In imagination there exists the perfect mystery story. Such a story presents all the essential clues, and compels us to form our own theory of the case. If we follow the plot carefully, we arrive at the complete solution for ourselves just before the author’s disclosure at the end of the book. The solution itself, contrary to those of inferior mysteries, does not disappoint us; moreover, it appears at the very moment we expect it.

Can we liken the reader of such a book to the scientists, who throughout successive generations continue to seek solutions of the mysteries in the book of nature? The comparison is false and will have to be abandoned later, but it has a modicum of justification which may be extended and modified to make it more appropriate to the endeavour of science to solve the mystery of the universe.

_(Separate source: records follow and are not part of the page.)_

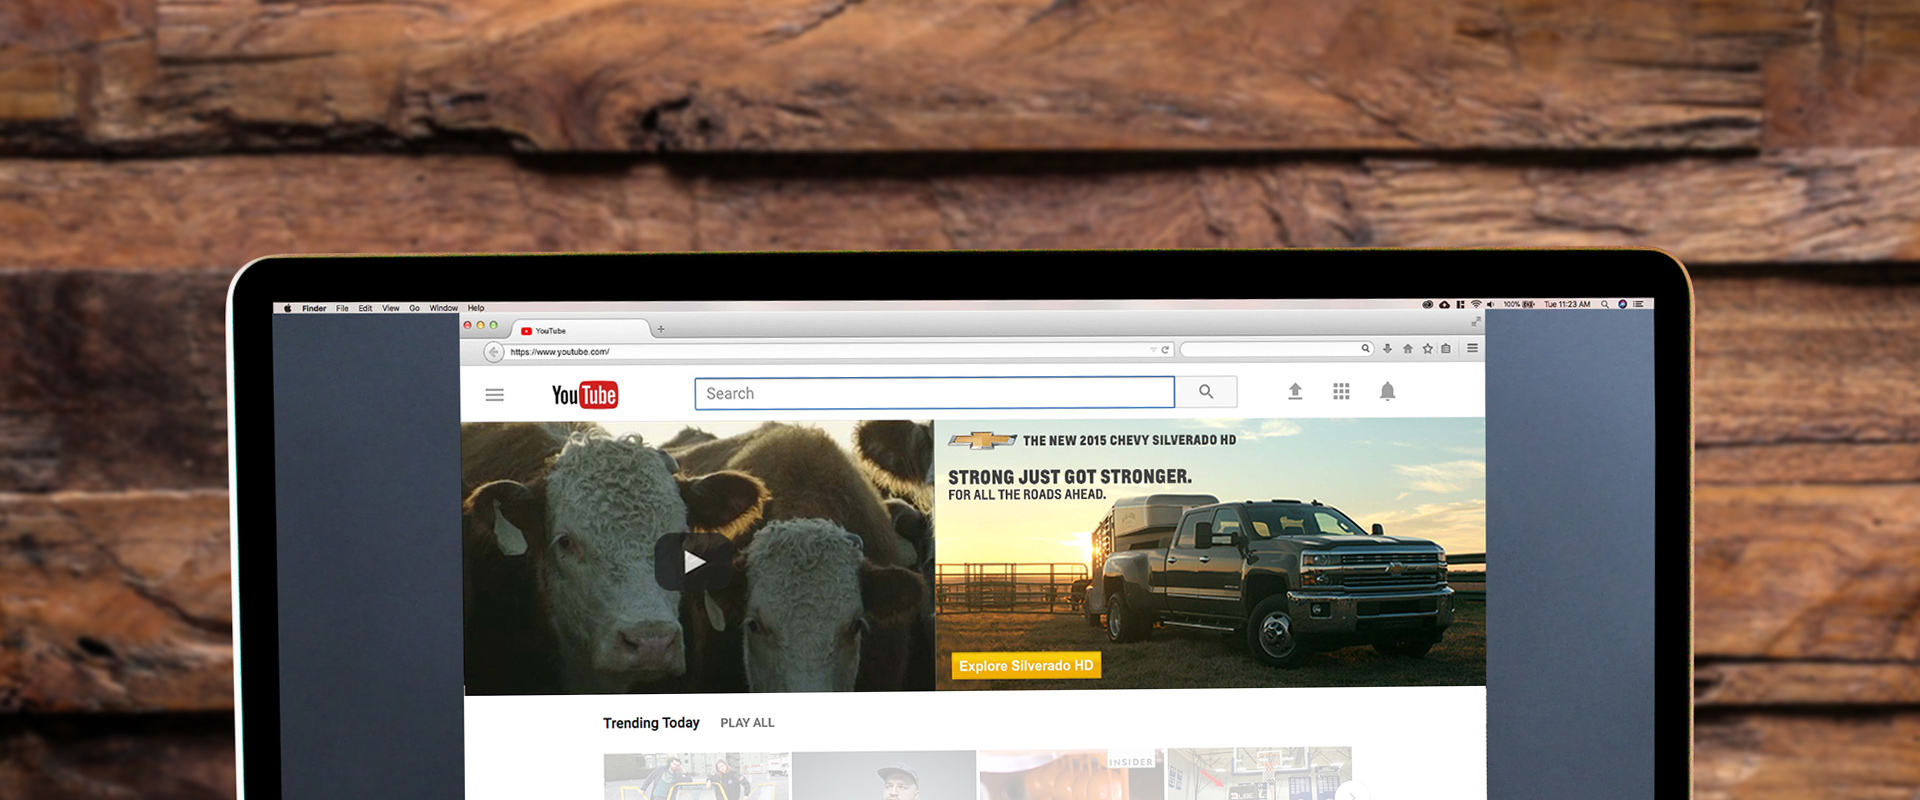Image resolution: width=1920 pixels, height=800 pixels.
Task: Open the Window menu in menu bar
Action: coord(443,308)
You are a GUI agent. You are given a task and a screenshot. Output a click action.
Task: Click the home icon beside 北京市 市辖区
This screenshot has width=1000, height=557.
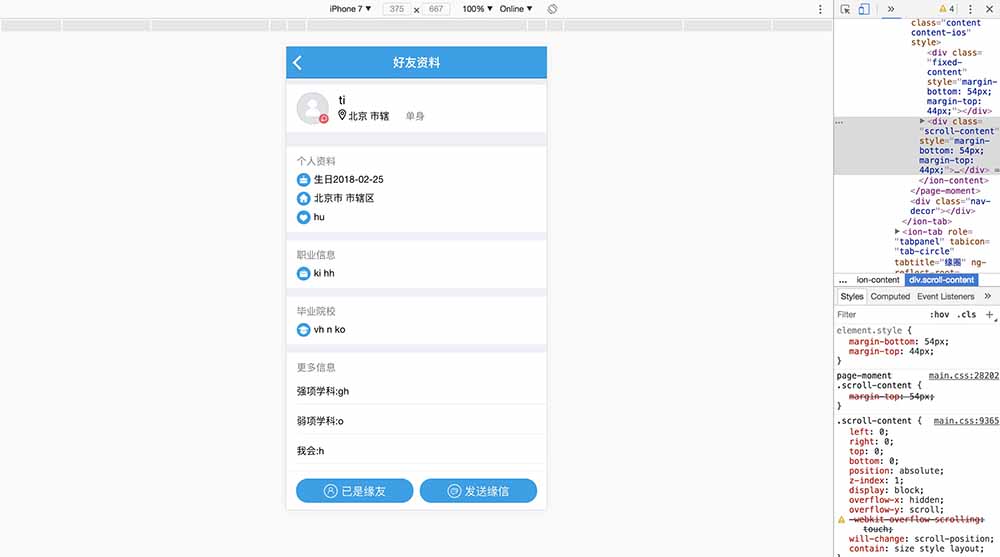tap(304, 199)
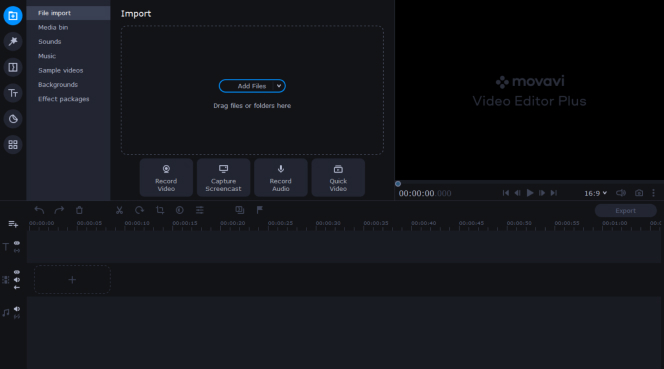Click the Record Audio button
The width and height of the screenshot is (664, 369).
pyautogui.click(x=281, y=178)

This great mystery story is still unsolved. We cannot even be sure that it has a final solution. The reading has already given us much; it has taught us the rudiments of the language of nature; it has enabled us to understand many of the clues, and has been a source of joy and excitement in the oftentimes painful advance of science. But we realize that in spite of all the volumes read and understood we are still far from a complete solution, if, indeed, such a thing exists at all. At every stage we try to find an explanation consistent with the clues already discovered. Tentatively accepted theories have explained many of the facts, but no general solution compatible with all known clues has yet been evolved. Very often a seemingly perfect theory has proved inadequate in the light of further reading. New facts appear, contradicting the theory or unexplained by it. The more we read, the more fully do we appreciate the perfect construction of the book, even though a complete solution seems to recede as we advance.

Consistency of clues is the key to the advance toward a final solution.

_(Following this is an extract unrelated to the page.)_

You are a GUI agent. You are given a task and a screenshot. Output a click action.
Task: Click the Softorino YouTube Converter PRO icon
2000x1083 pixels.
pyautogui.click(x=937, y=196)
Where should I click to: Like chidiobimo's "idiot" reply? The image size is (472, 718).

In nearly every detective novel since the admirable stories of Conan Doyle there comes a time when the investigator has collected all the facts he needs for at least some phase of his problem. These facts often seem quite strange, incoherent, and wholly unrelated. The great detective, however, realizes that no further investigation is needed at the moment, and that only pure thinking will lead to a correlation of the facts collected. So he plays his violin, or lounges in his armchair enjoying a pipe, when suddenly, by Jove, he has it! Not only does he have an explanation for the clues at hand, but he knows that certain other events must have happened. Since he now knows exactly where to look for it, he may go out, if he likes, to collect further confirmation for his theory.

Collections of facts must be followed by pure thinking to correlate the facts.

The scientist reading the book of nature, if we may be allowed to repeat the trite phrase, must find the solution for himself; for he cannot, as impatient readers of other stories often do, turn to the end of the book. In our case the reader is also the investigator, seeking to explain, at least in part, the relation of events to their rich context. To obtain even a partial solution the scientist must collect the unordered facts available and make them coherent and understandable by creative thought.

A solution requires making the unordered facts coherent and understandable by creative thought.

It is our aim, in the following pages, to describe in broad outline that work of physicists which corresponds to the pure thinking of the investigator. We shall be chiefly concerned with the role of thoughts and ideas in the adventurous search for knowledge of the physical world.

This book is about the role of thoughts and ideas in the search for knowledge of the physical world.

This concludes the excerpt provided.